Kahuzi Biega National Park Hosts Regional Tour Operators to Improve Park Visibility
While stunning vistas, breathtaking waterfalls, and the chance to observe a family of endangered eastern lowland gorillas in their native habitat may sound like the perfect recipe for a successful tourism attraction, Kahuzi Biega National Park in the Democratic Republic of the Congo sees only thousands of visitors a year. Ecotourism initiatives have been tremendously successful just over the border in Uganda and Rwanda, where visitors pay top dollar to trek gorillas and chimpanzees, but most of the DRC’s national parks have not yet managed to achieve the same levels of success as similar attractions in the region.
Left: A male Grauer’s Gorilla snacks while watching tourists in Kahuzi Biega National Park. Photo by Eva McNamara, U.S. Forest Service International Programs. Right: Tour Operators begin their trek through the forest with park guides adept at find gorilla families in the dense brush. Photo by Alyssa Dongo, U.S. Forest Service International Programs.
To help the park increase visitor numbers, the U.S. Forest Service, as part of USAID’s Central Africa Regional Program for the Environment, and in partnership with the Wildlife Conservation Society, co-hosted an event last December to welcome twenty regional tour operators from DRC, Burundi, Rwanda, and Uganda to this unique corner of the country. Part of the challenge that the DRC tourism industry faces is that there are very few tour companies offering excursions in the country, so tourists are limited in what they are able to do and see. In order to develop tour packages, tour operators must be able to organize different types of activities, recommend lodging for different budgets and needs, and be able to ensure that their customers are adequately prepared for their visit. Inviting tour operators to visit the park is the first step in helping them get all the information they need to develop and promote new tour packages to visit the park and the surrounding area.
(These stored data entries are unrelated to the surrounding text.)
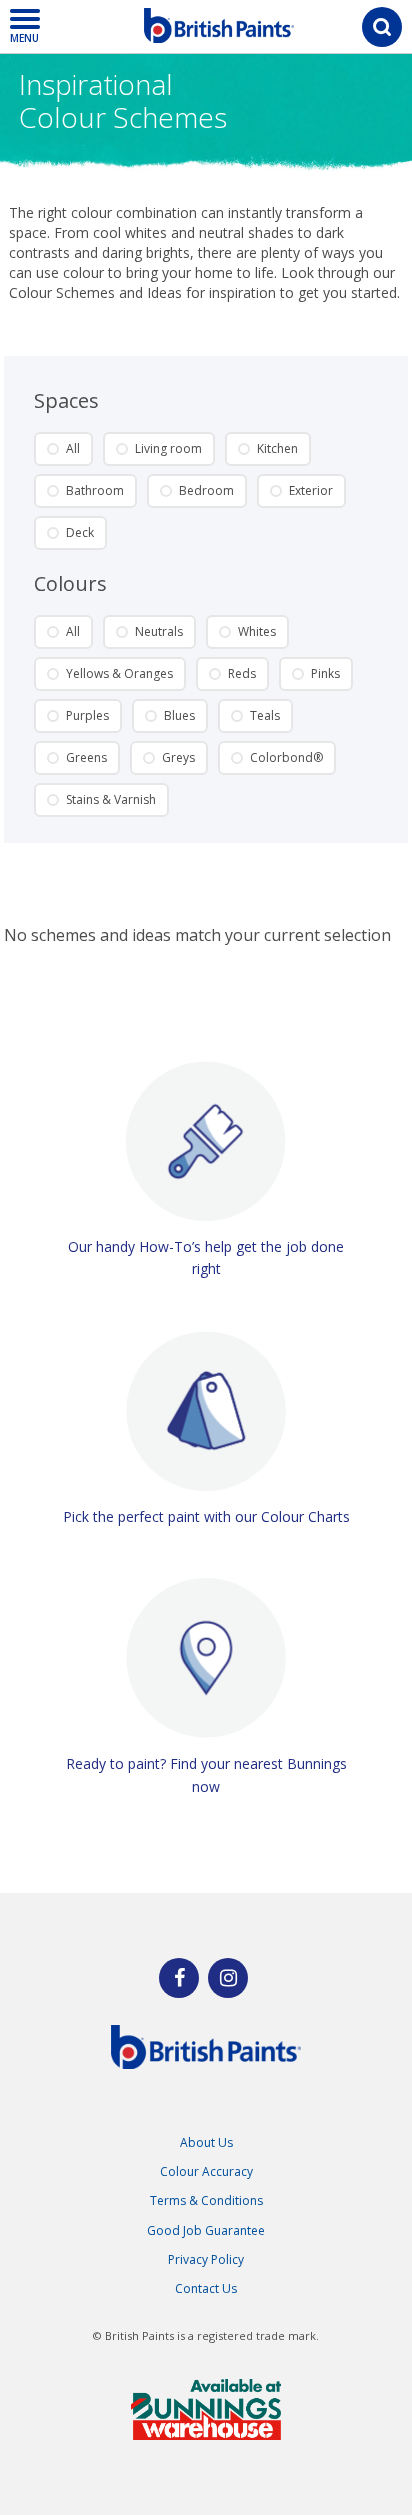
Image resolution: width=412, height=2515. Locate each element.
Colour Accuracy (206, 2171)
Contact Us (206, 2288)
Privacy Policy (206, 2259)
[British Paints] (228, 1978)
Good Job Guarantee (206, 2230)
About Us (206, 2142)
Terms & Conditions (206, 2200)
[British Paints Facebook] (179, 1978)
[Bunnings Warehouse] (206, 2409)
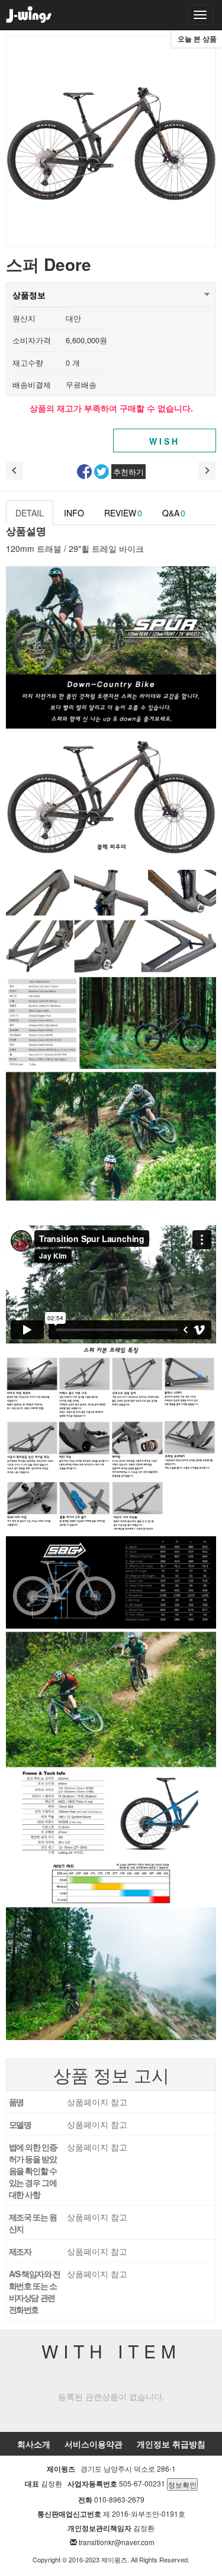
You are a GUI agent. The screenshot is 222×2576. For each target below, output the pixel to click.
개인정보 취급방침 (171, 2444)
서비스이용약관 (94, 2444)
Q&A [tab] (173, 513)
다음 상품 (207, 471)
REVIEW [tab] (123, 513)
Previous (22, 142)
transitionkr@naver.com (117, 2542)
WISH (165, 441)
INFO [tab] (74, 513)
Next (200, 142)
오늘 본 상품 (197, 38)
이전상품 (15, 471)
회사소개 (33, 2444)
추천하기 (128, 471)
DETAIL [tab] (29, 513)
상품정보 (29, 295)
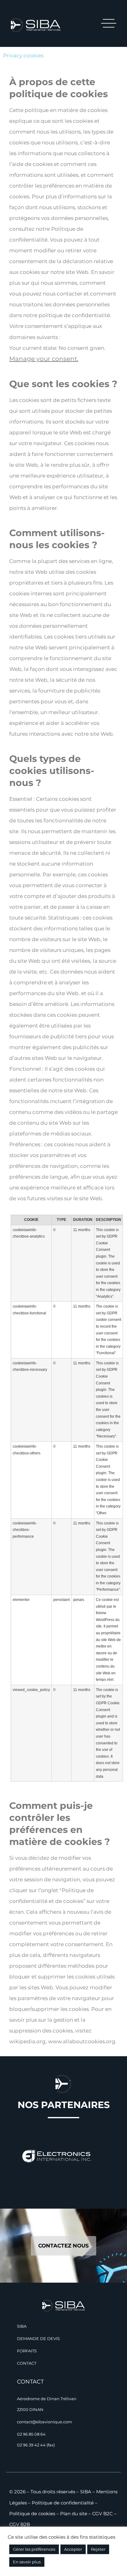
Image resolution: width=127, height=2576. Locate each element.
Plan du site (73, 2513)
Over the course of three days, tour operators were able to trek and observe gorillas, visit recently built lodges and campsites, hike to one of the park’s several waterfalls, and visit a primate sanctuary housing orphaned chimpanzees and monkeys who have been rescued from wildlife traffickers. A cultural visit to the Royal Kingdom of Kabare was also arranged and allowed tour operators to learn about the history of the kingdom and enjoy the vibrant dancing of the Bushi people.
The Bushi people welcomed the tour operators to the Royal Kingdom of Kabare, performing traditional dances for their guests in the sunshine. Photo courtesy of Alyssa Dongo, U.S. Forest Service International Programs.
On their final day, tour operators received a guided tour of Bukavu, a nearby city nestled on the banks of Lake Kivu. They were able to learn about the history of the city by visiting sites of interest such as the cathedral and monuments. They also were able to see various hotels, an important step in helping them better cater to the needs and interests of potential visitors.
Given that the DRC is still developing their tourism infrastructure, having travel plans organized by a professional tour company with intimate knowledge of the region’s customs and politics can make all the difference for tourists considering a visit to this unique part of the world. Coordination with the park is an integral part of this process, so welcoming these businesses and helping them to discover the area and its attractions is an important step for Kahuzi Biega as it looks to increase the number of visiting tourists each year.
Bukavu is a colorful lakeside city located about an hour from the park. Photo courtesy of Alyssa Dongo, U.S. Forest Service International Programs.
Successful partnerships between these operators and the park will not only encourage more people to visit Kahuzi Biega but will also help the park support itself financially. In the past few years, Kahuzi Biega, with the support of its numerous partners, has managed to increase the number of lowland gorillas living inside the park, despite low levels of visitors compared to other parks in the region. More visitors would mean a more stable income for the park, as well as more widespread awareness about the ecological and historical importance of this area of the world.
Programs like these are an integral part of creating sustainable streams of income that can support parks and local communities to develop and conserve their forests. The U.S. Forest Service International Programs sees ecotourism development as an important economic opportunity for Central African countries and will continue to support those working to conserve and protect parks, forests, and wildlife in the region.